A rare occurrence struck the agency space late last month: Three of the largest ad holding companies, Publicis Groupe, Interpublic Group (IPG) and Omnicom Group, all posted strong organic revenue gains for the second quarter. Two of the groups, IPG and Publicis, noted that the growth not only bested their results from Q2 2020 — the period when the pandemic's effect on the economy was most acute — but also Q2 2019, well prior to the health crisis.
After years of struggling with returning to growth and the encroachment of management consultancies on their business, agencies appear to have found new momentum as the world navigates a bumpy reopening that faces a critical test with the spread of the COVID-19 delta variant.
"The speed of recovery for holding companies has exceeded expectations," said Greg Paull, co-founder and principal at consultancy R3, over email.
The impressive performance might help justify hefty technology investments and acquisitions to which some analysts have been skeptical. Epsilon, the data-marketing unit that Publicis paid $4.4 billion for in 2019, reported 31.1% growth in Q2, playing a key role in the turnaround.

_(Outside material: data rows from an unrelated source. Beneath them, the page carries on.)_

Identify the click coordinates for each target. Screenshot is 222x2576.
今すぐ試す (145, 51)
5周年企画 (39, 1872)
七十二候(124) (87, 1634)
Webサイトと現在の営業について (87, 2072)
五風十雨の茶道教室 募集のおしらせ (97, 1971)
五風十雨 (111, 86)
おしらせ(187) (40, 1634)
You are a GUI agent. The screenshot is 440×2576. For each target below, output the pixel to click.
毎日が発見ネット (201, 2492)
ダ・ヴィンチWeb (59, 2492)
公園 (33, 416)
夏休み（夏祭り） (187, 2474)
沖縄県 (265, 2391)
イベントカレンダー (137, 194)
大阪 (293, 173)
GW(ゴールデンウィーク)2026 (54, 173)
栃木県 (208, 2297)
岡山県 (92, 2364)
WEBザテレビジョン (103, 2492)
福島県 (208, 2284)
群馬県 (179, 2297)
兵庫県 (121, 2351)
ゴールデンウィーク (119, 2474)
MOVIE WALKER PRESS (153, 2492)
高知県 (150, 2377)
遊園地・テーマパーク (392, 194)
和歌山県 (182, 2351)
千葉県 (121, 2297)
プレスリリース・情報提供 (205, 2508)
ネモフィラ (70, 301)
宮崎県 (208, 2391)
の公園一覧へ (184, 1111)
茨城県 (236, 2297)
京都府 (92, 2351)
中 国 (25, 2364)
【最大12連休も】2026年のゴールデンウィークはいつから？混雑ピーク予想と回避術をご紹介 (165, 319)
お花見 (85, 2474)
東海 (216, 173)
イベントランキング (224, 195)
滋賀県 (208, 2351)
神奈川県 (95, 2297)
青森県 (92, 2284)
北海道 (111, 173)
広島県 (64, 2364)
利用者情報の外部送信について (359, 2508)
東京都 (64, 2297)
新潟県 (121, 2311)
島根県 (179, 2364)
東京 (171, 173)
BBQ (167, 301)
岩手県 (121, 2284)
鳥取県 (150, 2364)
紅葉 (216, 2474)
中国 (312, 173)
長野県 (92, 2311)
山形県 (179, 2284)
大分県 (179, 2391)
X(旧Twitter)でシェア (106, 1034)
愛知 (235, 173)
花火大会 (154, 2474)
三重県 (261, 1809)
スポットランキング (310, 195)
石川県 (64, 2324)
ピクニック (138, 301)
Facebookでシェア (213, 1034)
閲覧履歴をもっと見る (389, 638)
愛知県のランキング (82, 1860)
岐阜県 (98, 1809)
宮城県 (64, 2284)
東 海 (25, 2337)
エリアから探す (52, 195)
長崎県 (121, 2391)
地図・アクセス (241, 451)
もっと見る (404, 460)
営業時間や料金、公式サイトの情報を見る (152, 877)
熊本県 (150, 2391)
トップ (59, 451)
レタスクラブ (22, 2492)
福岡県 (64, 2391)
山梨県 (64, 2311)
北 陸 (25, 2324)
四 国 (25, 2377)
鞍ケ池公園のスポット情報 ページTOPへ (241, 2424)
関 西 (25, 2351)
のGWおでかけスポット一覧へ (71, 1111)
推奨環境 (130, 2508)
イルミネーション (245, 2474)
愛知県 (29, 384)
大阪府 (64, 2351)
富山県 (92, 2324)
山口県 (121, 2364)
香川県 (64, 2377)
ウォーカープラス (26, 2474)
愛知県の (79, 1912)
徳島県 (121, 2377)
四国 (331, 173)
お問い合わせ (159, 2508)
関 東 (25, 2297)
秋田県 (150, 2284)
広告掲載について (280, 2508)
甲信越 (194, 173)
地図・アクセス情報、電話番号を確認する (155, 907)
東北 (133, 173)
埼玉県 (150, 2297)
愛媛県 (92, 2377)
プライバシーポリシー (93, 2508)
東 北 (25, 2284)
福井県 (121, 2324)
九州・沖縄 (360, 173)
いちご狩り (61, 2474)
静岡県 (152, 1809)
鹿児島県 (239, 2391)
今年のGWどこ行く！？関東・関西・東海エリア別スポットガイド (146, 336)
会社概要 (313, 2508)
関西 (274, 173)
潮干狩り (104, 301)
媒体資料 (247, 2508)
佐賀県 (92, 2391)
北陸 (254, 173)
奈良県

Marketing dealmaking, which already showed signs of recovery in the first half, is likely to continue to pick up traction as agencies tap into their replenished war chests. Discussing the Q2 results with investors, Omnicom CEO John Wren said the group would engage in more "accretive acquisitions" in areas like precision marketing, digital transformation, commerce and media. It's a tack analysts say that other major groups could follow as consumer trends driven by the pandemic prove sticky and marketers continue to require outside help to account for those shifts.
"In difficult times, agencies have faced their fears, shed their liabilities and witnessed the sustainability and growth of digital media," said Paull. "That awareness, plus available capital, low-interest rates and loose economic policies will drive acquisitions in that space."
Permanent changes
As indicated by Wren's comments, commerce-related services remain one of the biggest ticket items on the agenda as agencies chase new business. Publicis in July acquired CitrusAd, a platform that helps brands optimize their marketing performance on e-commerce sites, and will couple the company with Epsilon. Dentsu snapped up creative commerce experiences firm LiveArea from PFSweb for $250 million earlier last month.
"A lot of the agencies that had been, over the past few years, investing in commerce suddenly found, whether it was through the technology, the expertise or both, a lot of client demand," said Jay Wilson, vice president analyst at Gartner Marketing. "That's what's driving a lot of the charge."
But agencies have made other operational adjustments that might help them weather further disruptions in H2, including the reimposition of COVID-19 restrictions. The pandemic has created an endurance test for remote and hybrid working models, but one the sector is now better suited to navigate.
"In many cases, what we heard was global agency networks that perhaps were historically a bit fractured really came together because location didn't matter," Wilson said. "Those geographic barriers kind of fell away."
New partnership models could factor into this transformation. WPP in May tapped tech partner Microsoft to develop a cloud-based virtual production platform that allows its shops to remotely collaborate on campaigns for clients around the globe. The Cloud Studio, which is largely being tested by the Hogarth creative production unit, could eventually be available to up to 25,000 employees, or roughly one-quarter of WPP's current workforce.
Ongoing challenges stemming from the pandemic could ultimately create more of a winners and losers situation where laggards will fall farther behind, per analysts.
"For those clients and agencies that made the right fundamental shifts over the past year and a half now, they're going to continue down that path," Wilson said. "If they haven't made those shifts, regardless of another wave of the pandemic, they're probably in trouble anyway."
Of course, not everything is sunny in agency land. The past 16 months have been marked by severe cost-cutting measures, including some extensive layoffs and restructurings, as well as the prevalence of burnout. But big divestitures — like Omnicom spinning off its ICON International specialty media business earlier this year — may not be common as the category continues to fine-tune what's working.
"Agencies are ready to move on. They've done the hard work and removed and recalibrated anything that might mute future growth," said Paull. "The only changes we might see in H2 would be the creation of new entities or the reshuffling of teams as a response to client needs in the new environment."